- _Task details_:
Please retype every record below exactly, leaving the pictures out.

- _Recorded information_:
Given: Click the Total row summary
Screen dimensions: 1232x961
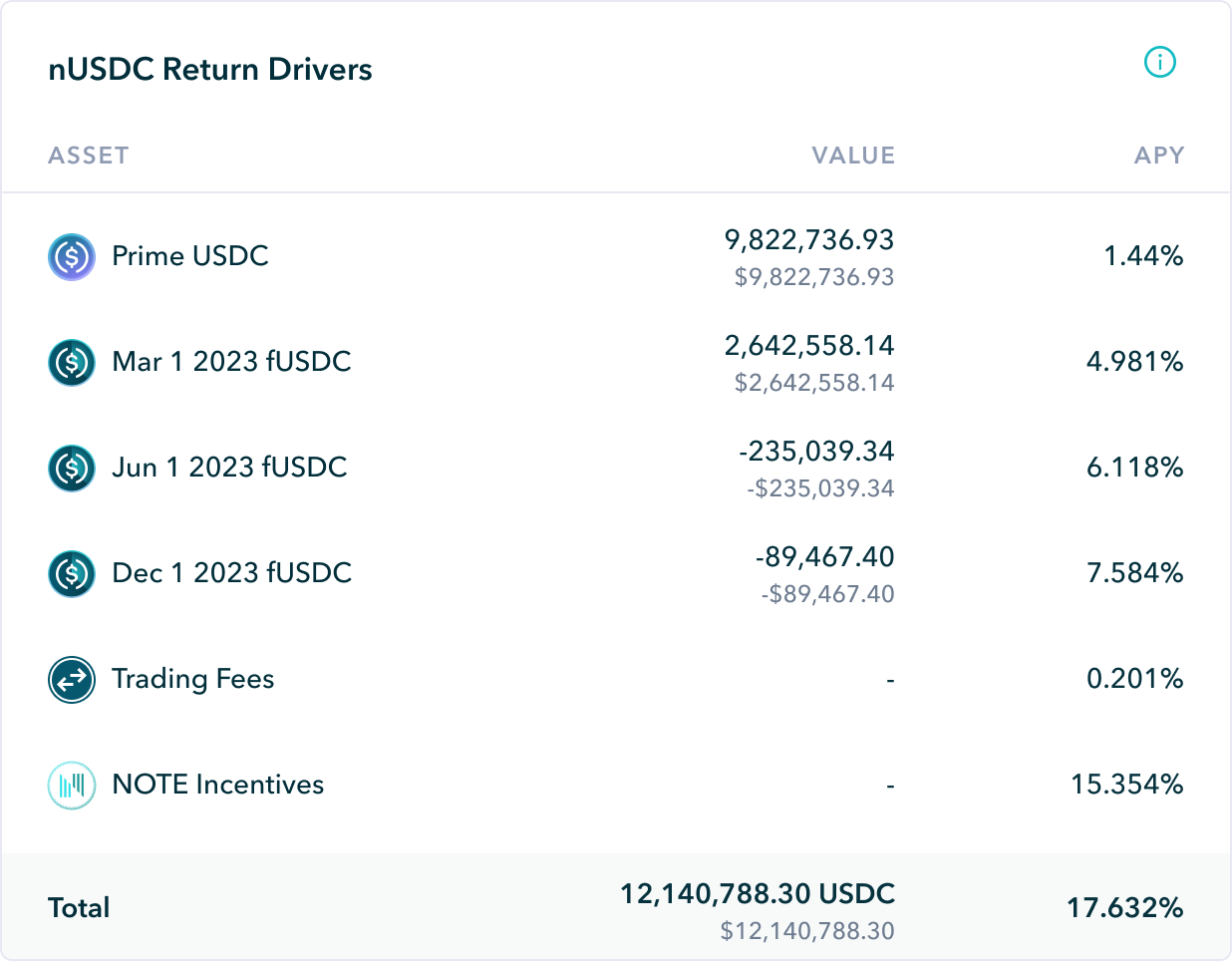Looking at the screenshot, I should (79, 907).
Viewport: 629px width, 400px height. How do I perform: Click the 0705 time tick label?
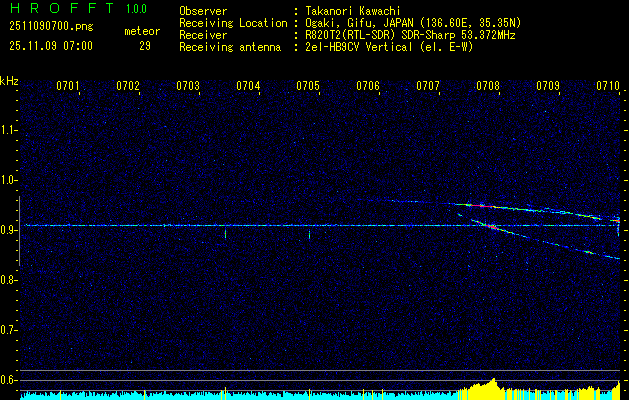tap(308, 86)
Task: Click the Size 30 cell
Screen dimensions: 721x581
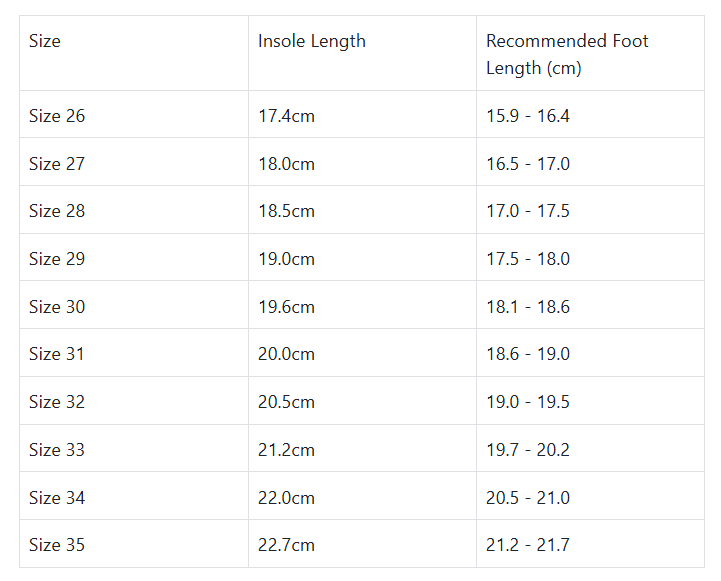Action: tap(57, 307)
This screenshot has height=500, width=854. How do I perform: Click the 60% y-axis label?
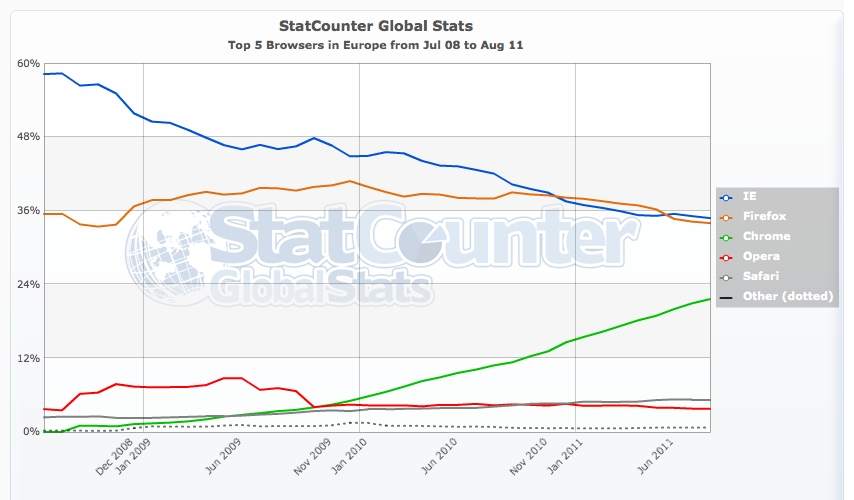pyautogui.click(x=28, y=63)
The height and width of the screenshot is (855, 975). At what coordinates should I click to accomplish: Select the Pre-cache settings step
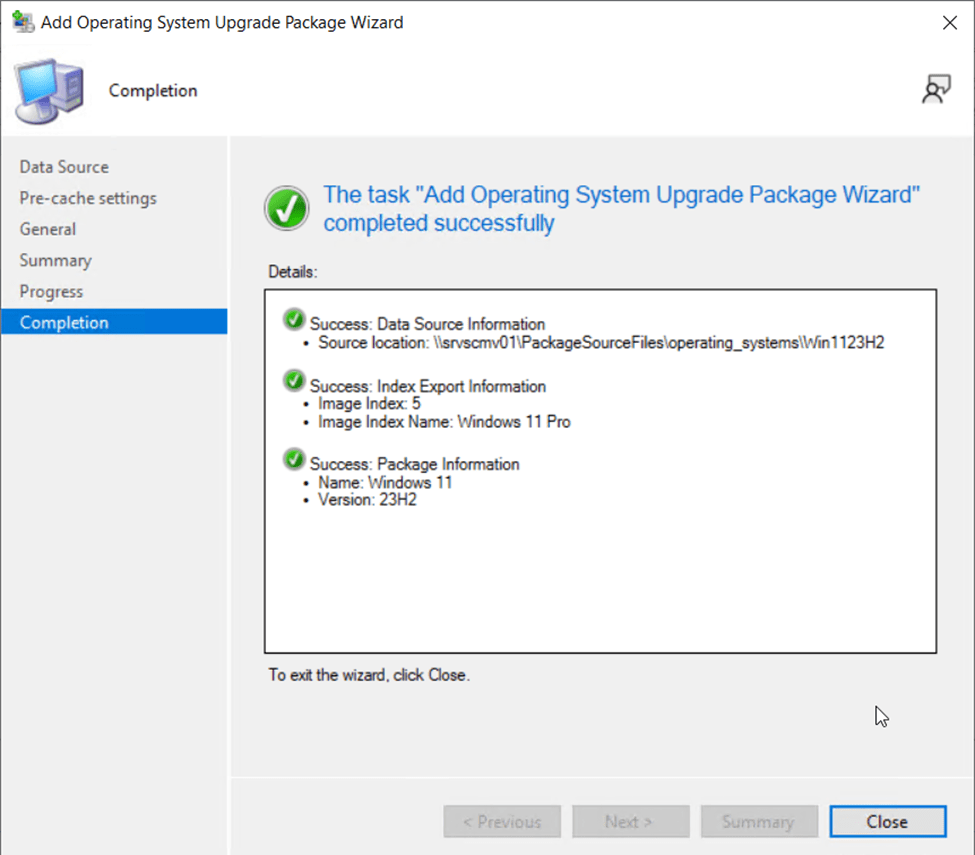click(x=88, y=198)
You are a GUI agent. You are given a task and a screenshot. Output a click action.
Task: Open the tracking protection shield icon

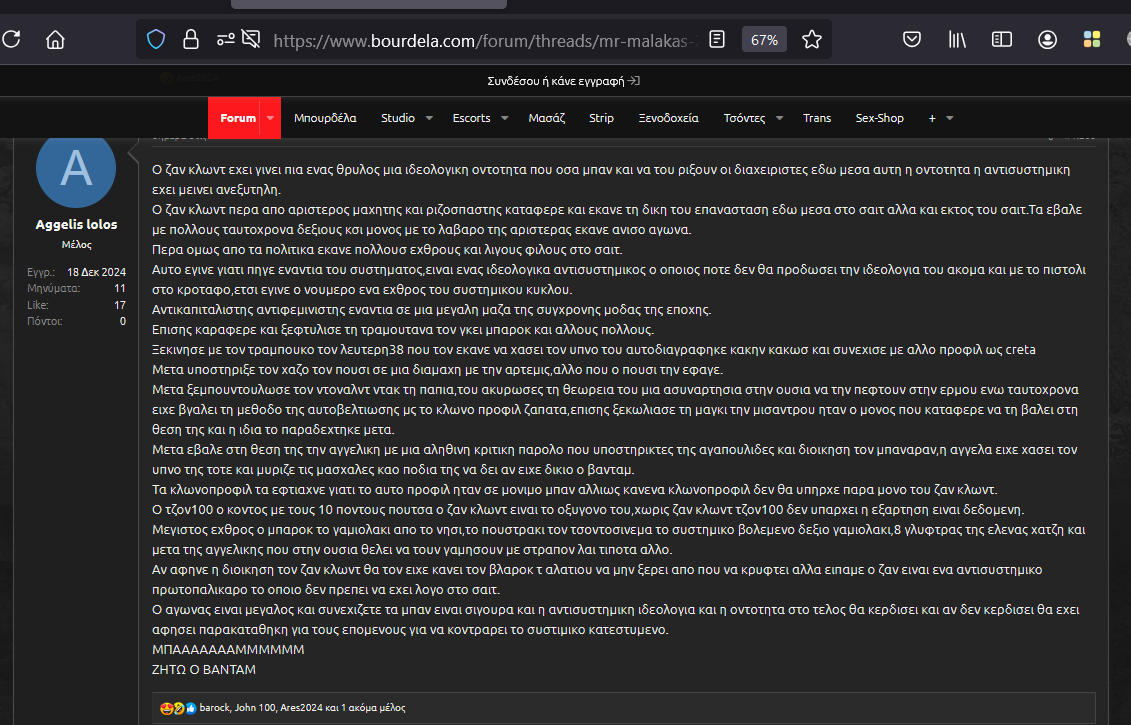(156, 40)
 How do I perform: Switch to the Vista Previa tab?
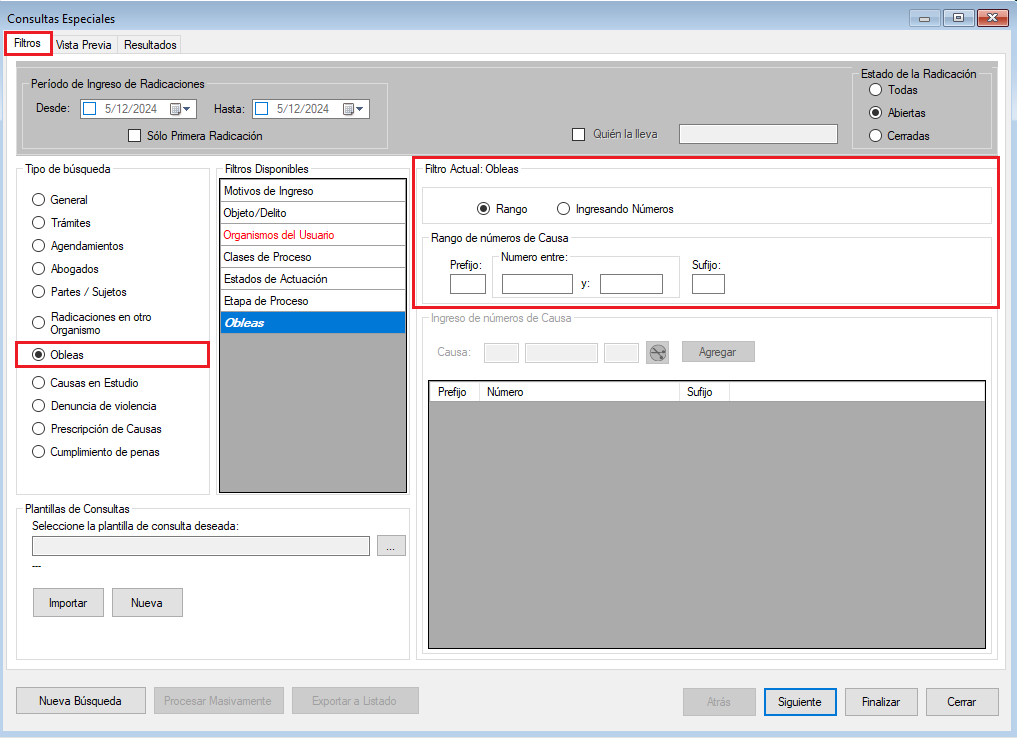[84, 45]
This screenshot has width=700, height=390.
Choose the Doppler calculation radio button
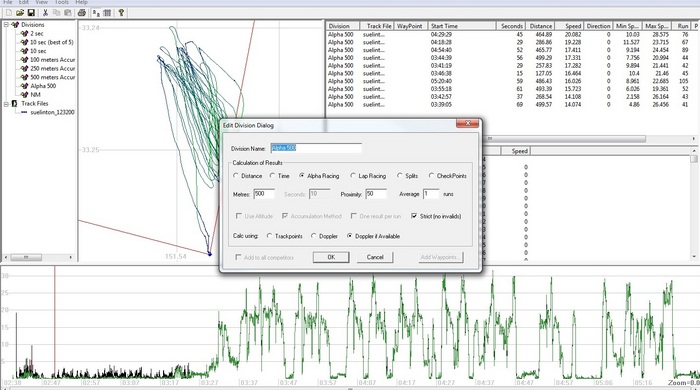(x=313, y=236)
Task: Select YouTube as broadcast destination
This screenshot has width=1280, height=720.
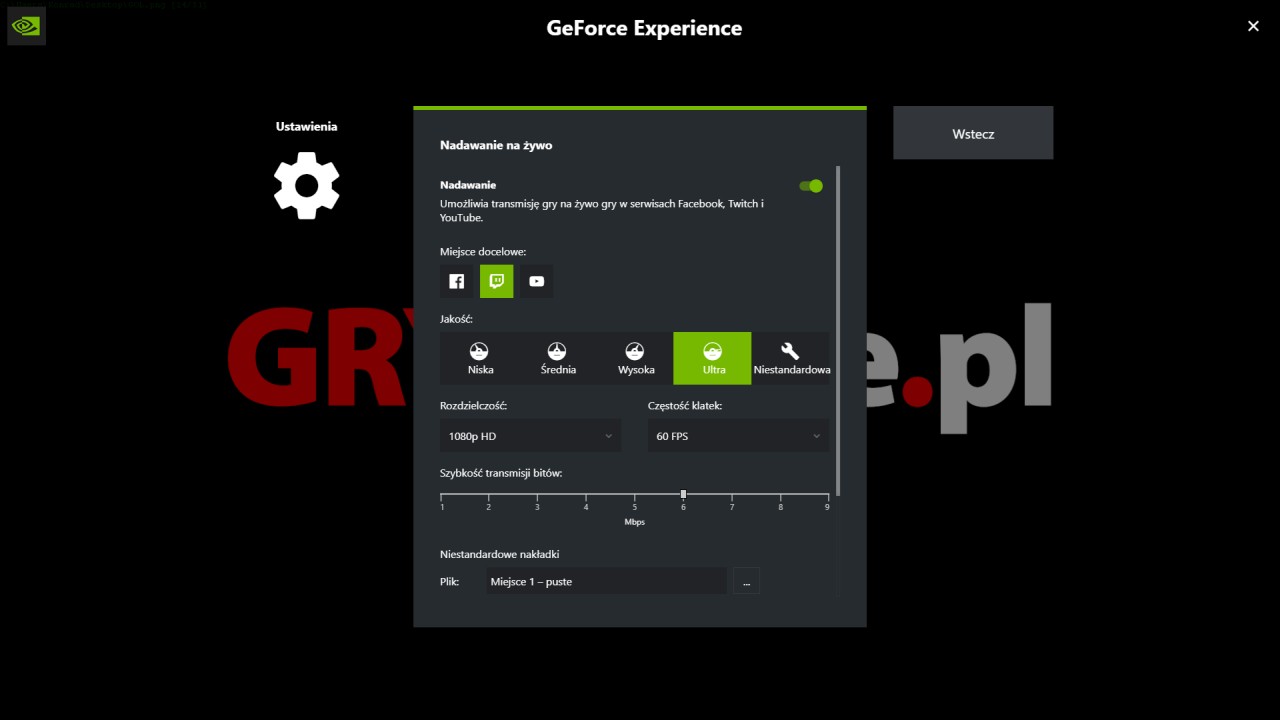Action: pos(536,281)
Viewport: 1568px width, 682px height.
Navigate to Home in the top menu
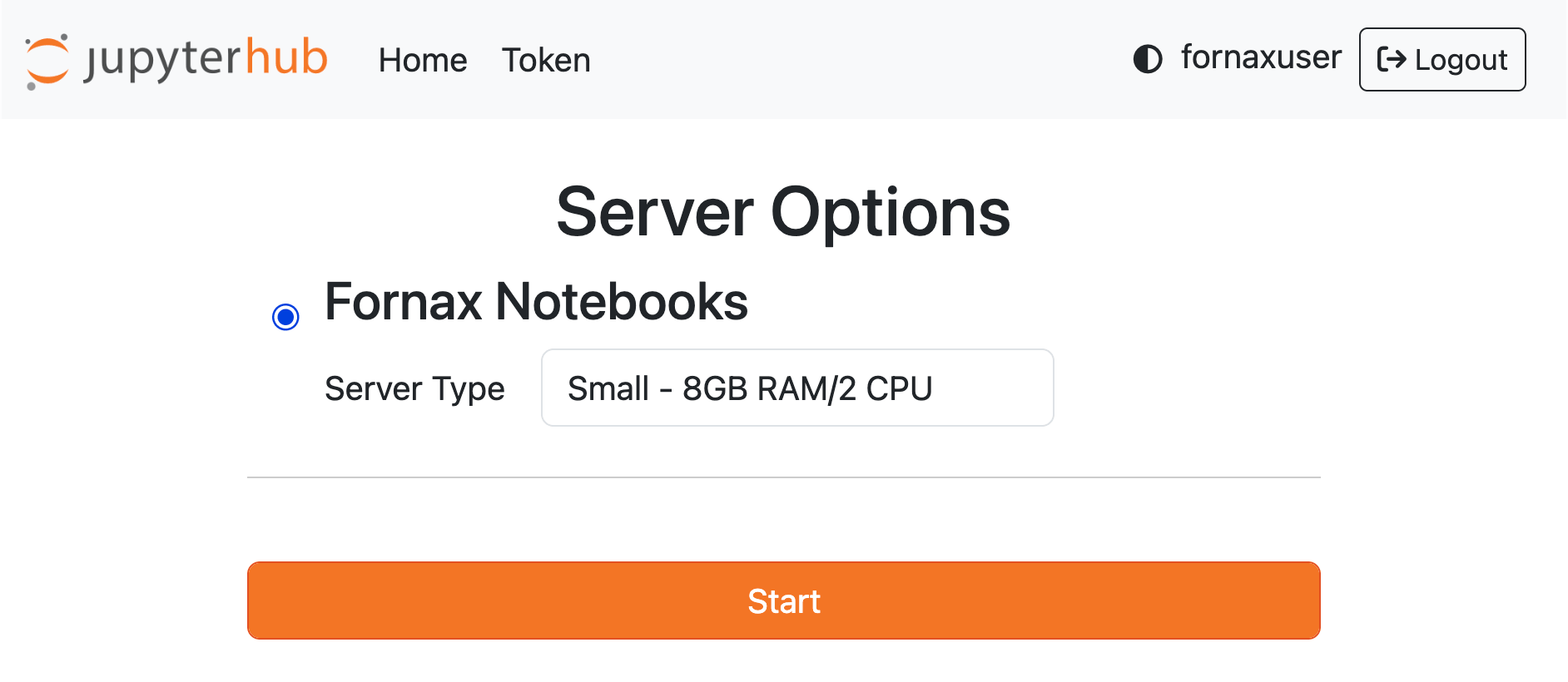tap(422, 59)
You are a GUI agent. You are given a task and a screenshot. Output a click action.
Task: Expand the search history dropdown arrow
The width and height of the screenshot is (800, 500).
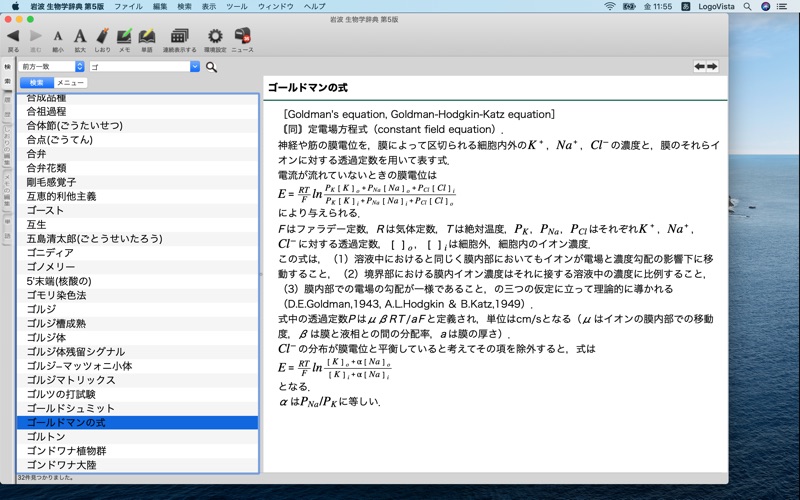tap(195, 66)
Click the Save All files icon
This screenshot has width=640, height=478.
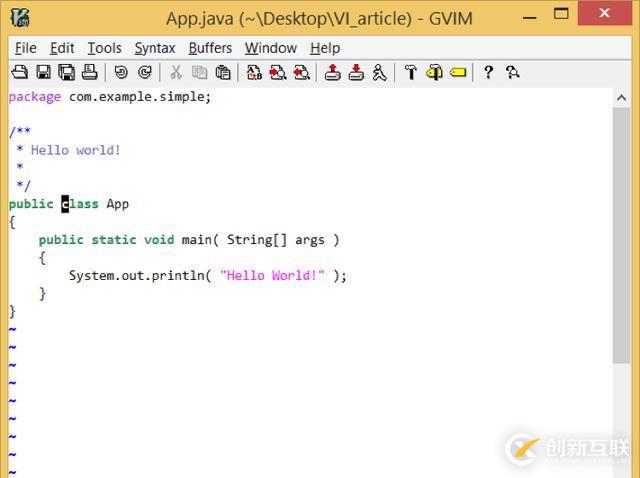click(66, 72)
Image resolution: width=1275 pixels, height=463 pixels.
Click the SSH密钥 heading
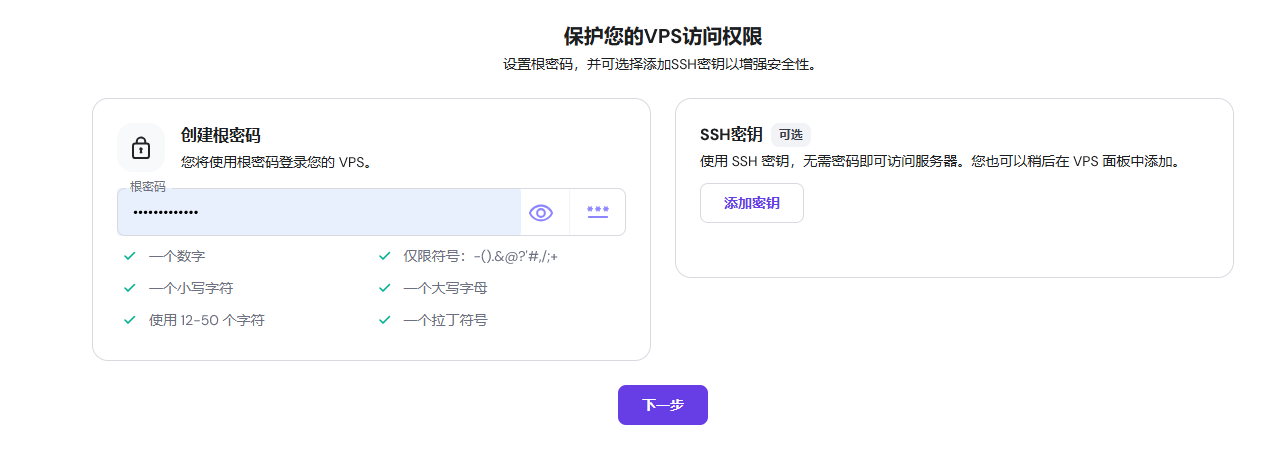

- _Answer section_:
Given: Click the Total row summary
Screen dimensions: 1232x961
Looking at the screenshot, I should (79, 907).
Viewport: 629px width, 400px height. How do I perform: Click the 0705 time tick label?
tap(308, 86)
Task: Click the Size 30 cell
Screen dimensions: 721x581
Action: tap(57, 307)
This screenshot has height=500, width=854. How do I perform: Click the 60% y-axis label?
pyautogui.click(x=28, y=63)
The height and width of the screenshot is (855, 975). At what coordinates should I click to accomplish: Select the Pre-cache settings step
click(x=88, y=198)
You are a GUI agent. You are given a task and a screenshot. Output a click action.
Task: Open the tracking protection shield icon

(156, 40)
 How do I perform: Switch to the Vista Previa tab?
[84, 45]
This screenshot has width=700, height=390.
Choose the Doppler calculation radio button
(x=313, y=236)
Task: Select YouTube as broadcast destination
This screenshot has width=1280, height=720.
Action: pos(536,281)
Viewport: 1568px width, 682px height.
Navigate to Home in the top menu
tap(422, 59)
You are a GUI agent. You are given a task and a screenshot. Output a click action.
Task: Expand the search history dropdown arrow
The width and height of the screenshot is (800, 500).
tap(195, 66)
Click the Save All files icon
This screenshot has width=640, height=478.
click(66, 72)
Image resolution: width=1275 pixels, height=463 pixels.
Click the SSH密钥 heading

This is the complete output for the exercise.